▶ _PROBLEM TO WORK ON_
Exactly as they appear below, repeat the lines from the one with "Viewport: 1449px width, 314px height." through the one with "Click the Kvemo Teleti label". Drop every picture.

··· EXTRACTED INFORMATION ···

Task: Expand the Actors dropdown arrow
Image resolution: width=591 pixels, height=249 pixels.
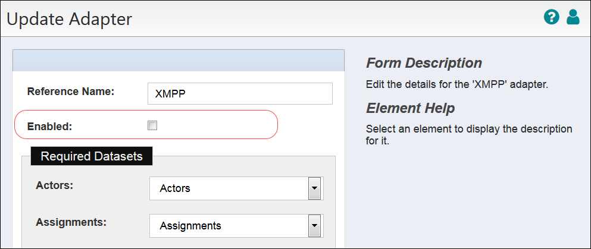Action: coord(314,188)
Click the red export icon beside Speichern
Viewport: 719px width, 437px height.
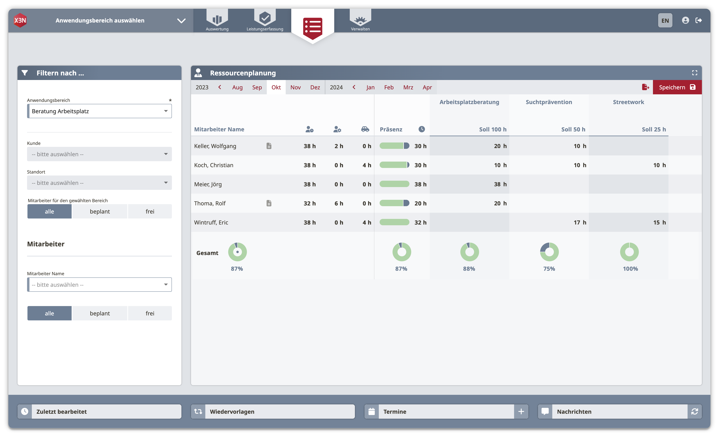tap(645, 87)
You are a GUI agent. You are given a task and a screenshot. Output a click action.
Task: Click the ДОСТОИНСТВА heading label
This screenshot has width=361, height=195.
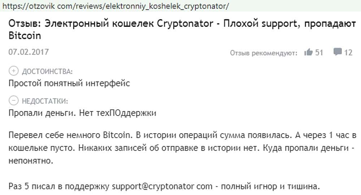(47, 71)
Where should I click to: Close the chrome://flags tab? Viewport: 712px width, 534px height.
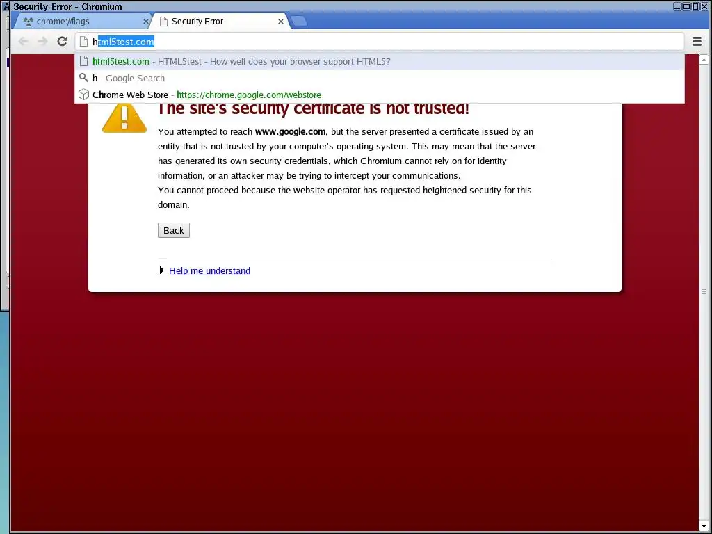(x=146, y=22)
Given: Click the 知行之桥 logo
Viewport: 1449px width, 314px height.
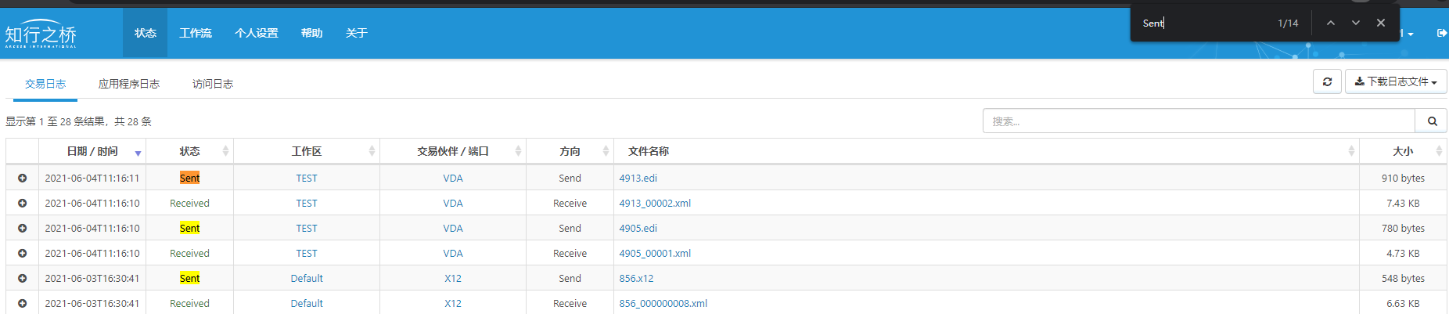Looking at the screenshot, I should click(41, 34).
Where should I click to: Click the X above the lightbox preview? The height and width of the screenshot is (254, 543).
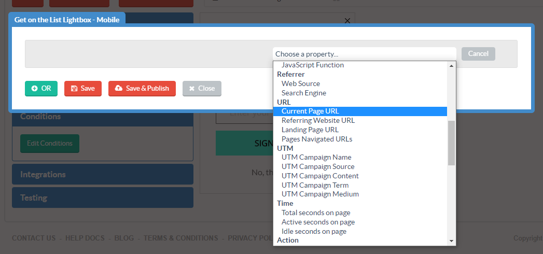point(347,21)
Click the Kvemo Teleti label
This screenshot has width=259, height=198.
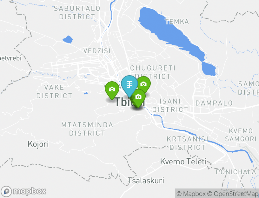tap(183, 162)
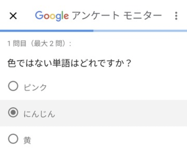The width and height of the screenshot is (187, 149).
Task: Click the colorful Google logo
Action: [52, 16]
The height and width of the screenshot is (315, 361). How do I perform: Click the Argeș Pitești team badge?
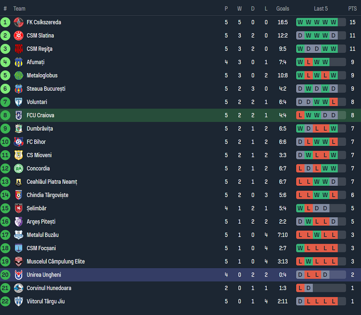point(19,222)
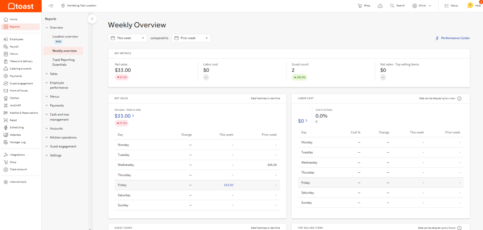Expand the Kitchen operations report group
Screen dimensions: 483x230
click(x=63, y=137)
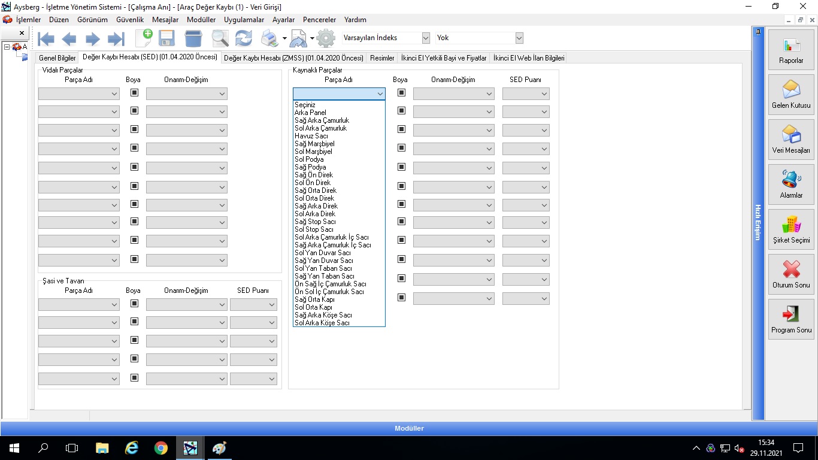The image size is (818, 460).
Task: Open Alarmlar from the side panel
Action: point(791,184)
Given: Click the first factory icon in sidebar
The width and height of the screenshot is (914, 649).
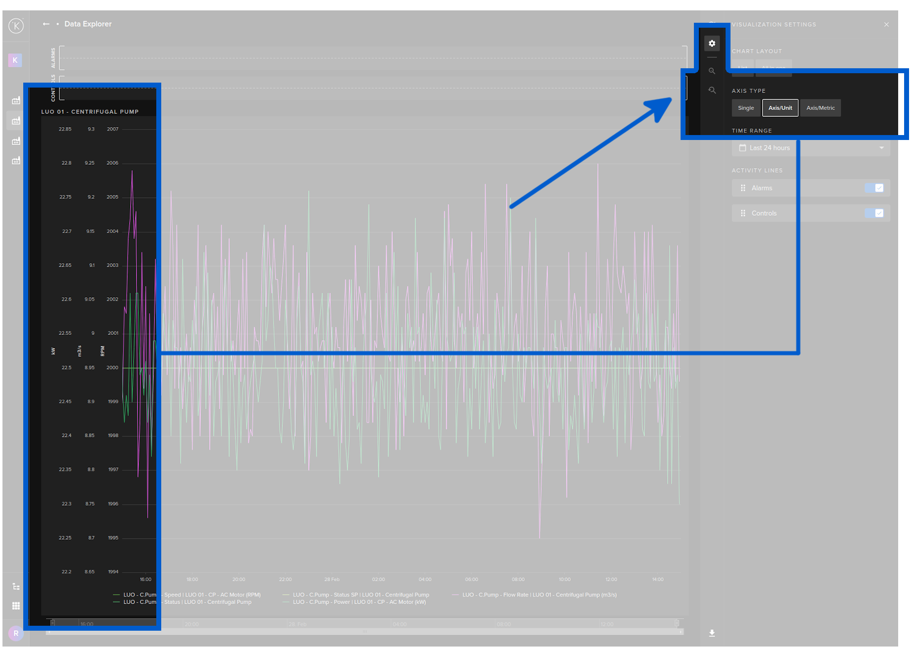Looking at the screenshot, I should coord(16,100).
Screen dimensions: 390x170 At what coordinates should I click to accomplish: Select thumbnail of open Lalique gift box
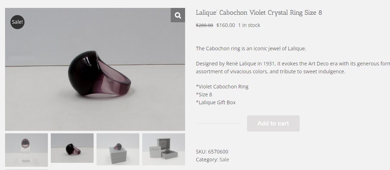[x=163, y=149]
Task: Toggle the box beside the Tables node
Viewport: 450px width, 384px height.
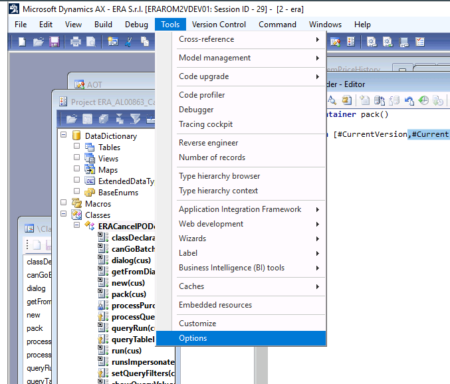Action: click(77, 147)
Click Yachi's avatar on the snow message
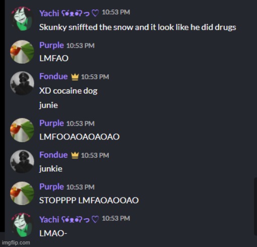 [22, 19]
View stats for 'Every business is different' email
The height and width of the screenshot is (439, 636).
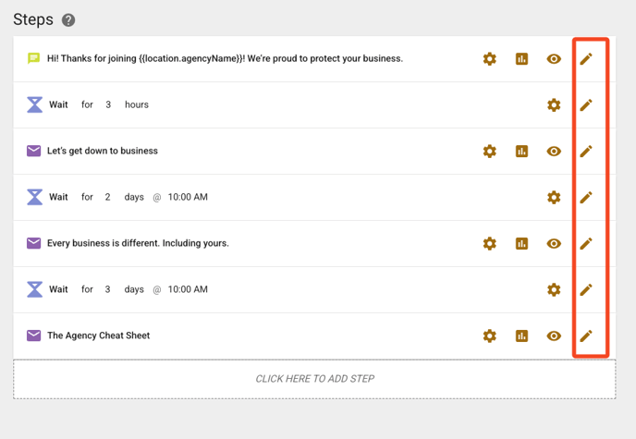point(521,244)
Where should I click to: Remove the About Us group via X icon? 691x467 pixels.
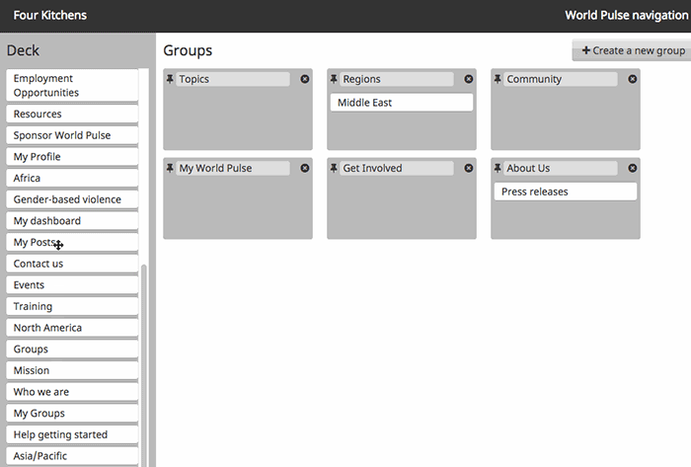[x=632, y=168]
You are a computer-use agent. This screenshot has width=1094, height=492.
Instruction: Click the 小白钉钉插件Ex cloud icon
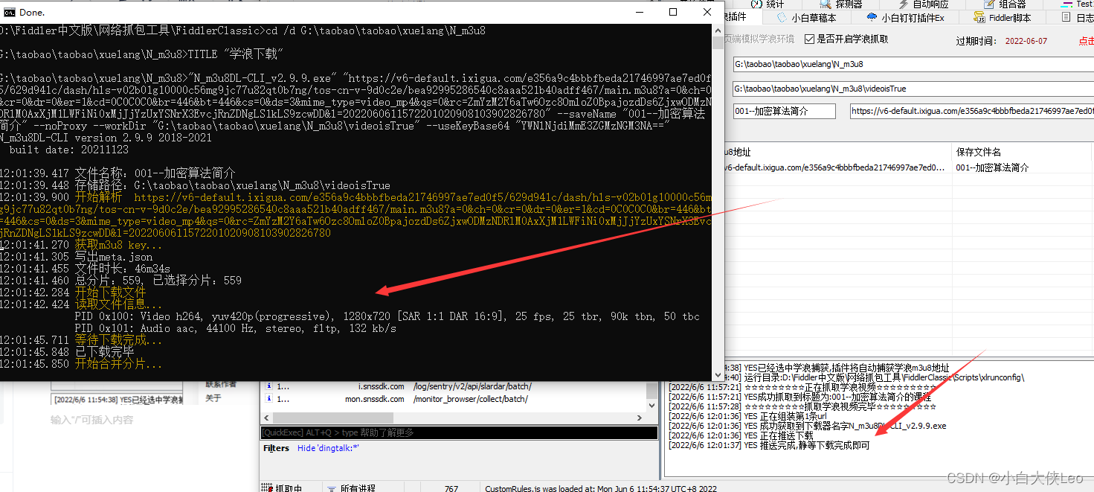pos(872,18)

···

▶ _EXPECTED ANSWER_
Viewport: 1449px width, 314px height.
Looking at the screenshot, I should click(41, 34).
Where should I click to: Click the X above the lightbox preview? The height and width of the screenshot is (254, 543).
point(347,21)
Click the Kvemo Teleti label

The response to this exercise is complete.